■ Exercise requirements
Each entry below must be written out exactly, with pictures left out.

══ Record extracts

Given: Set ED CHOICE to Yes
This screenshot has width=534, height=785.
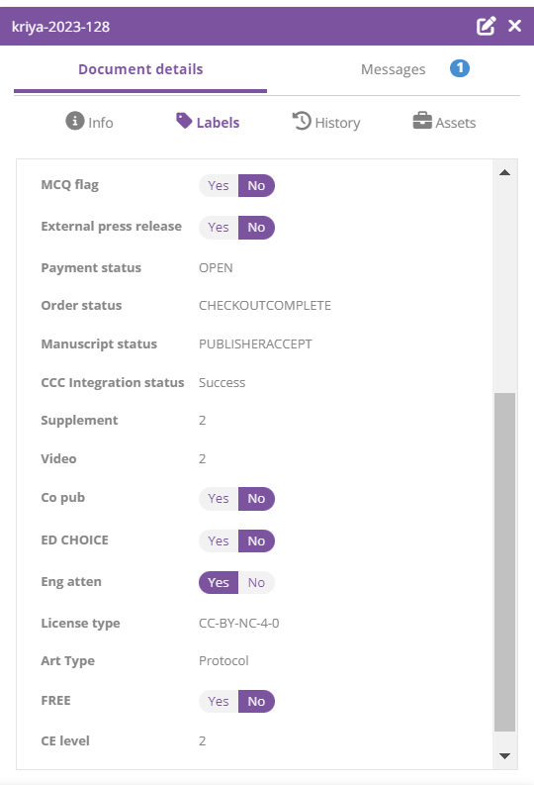Looking at the screenshot, I should point(219,541).
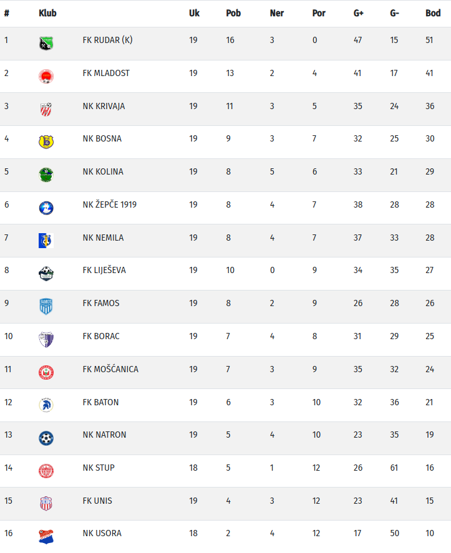The height and width of the screenshot is (553, 451).
Task: Click the Pob column header
Action: coord(233,13)
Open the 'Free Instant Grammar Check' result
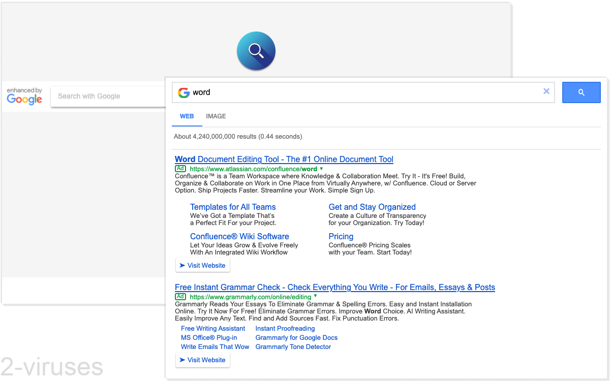The width and height of the screenshot is (610, 381). tap(334, 287)
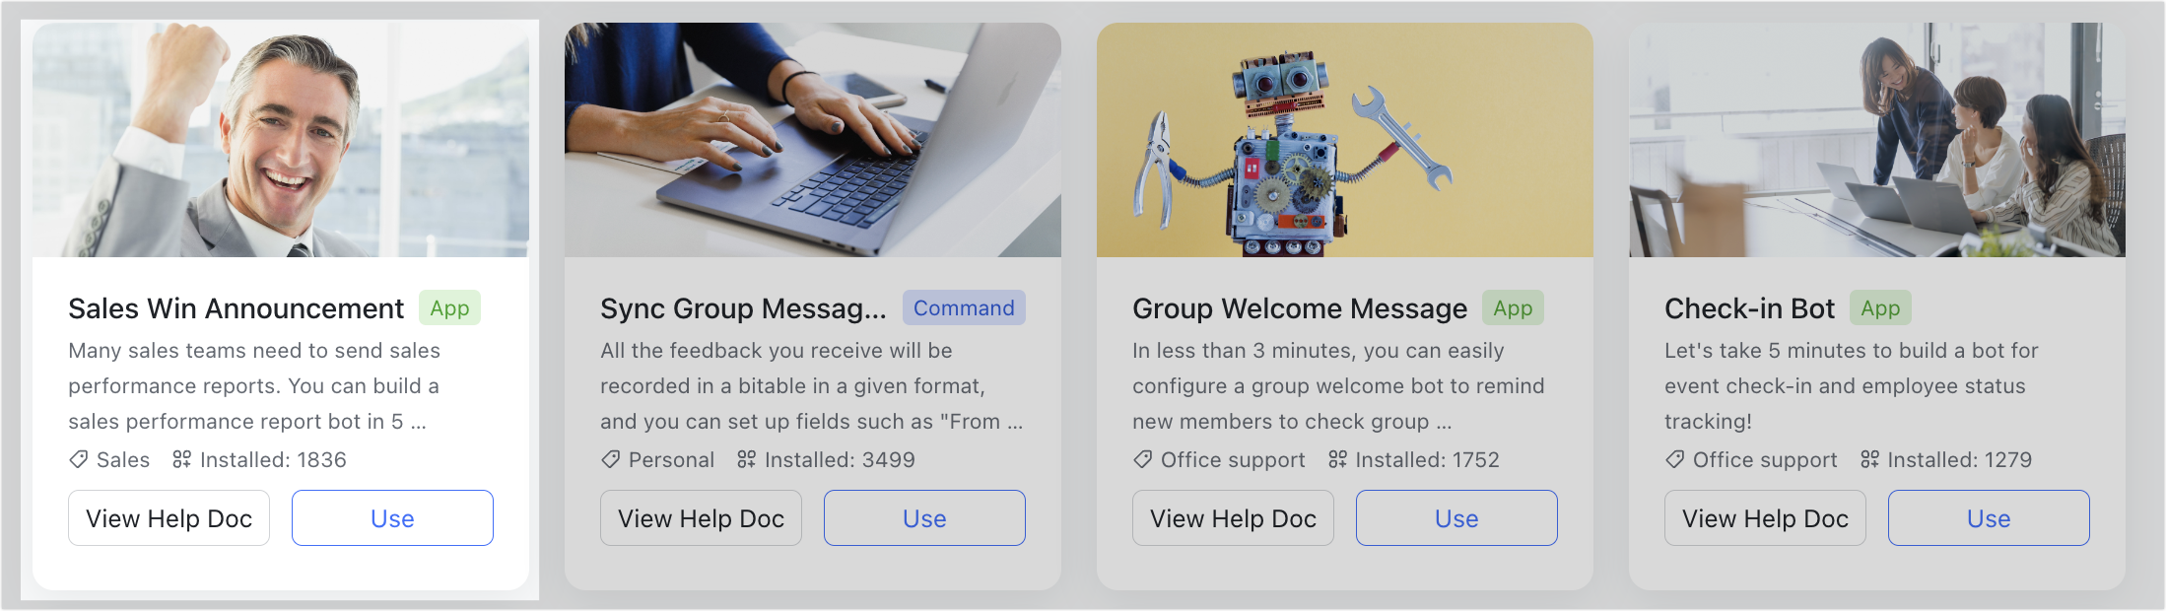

════

■ Written answer
Given: Set ED CHOICE to Yes
This screenshot has width=534, height=785.
Looking at the screenshot, I should point(219,541).
The height and width of the screenshot is (553, 451).
Task: Click the Pob column header
Action: coord(233,13)
Open the 'Free Instant Grammar Check' result
The width and height of the screenshot is (610, 381). tap(334, 287)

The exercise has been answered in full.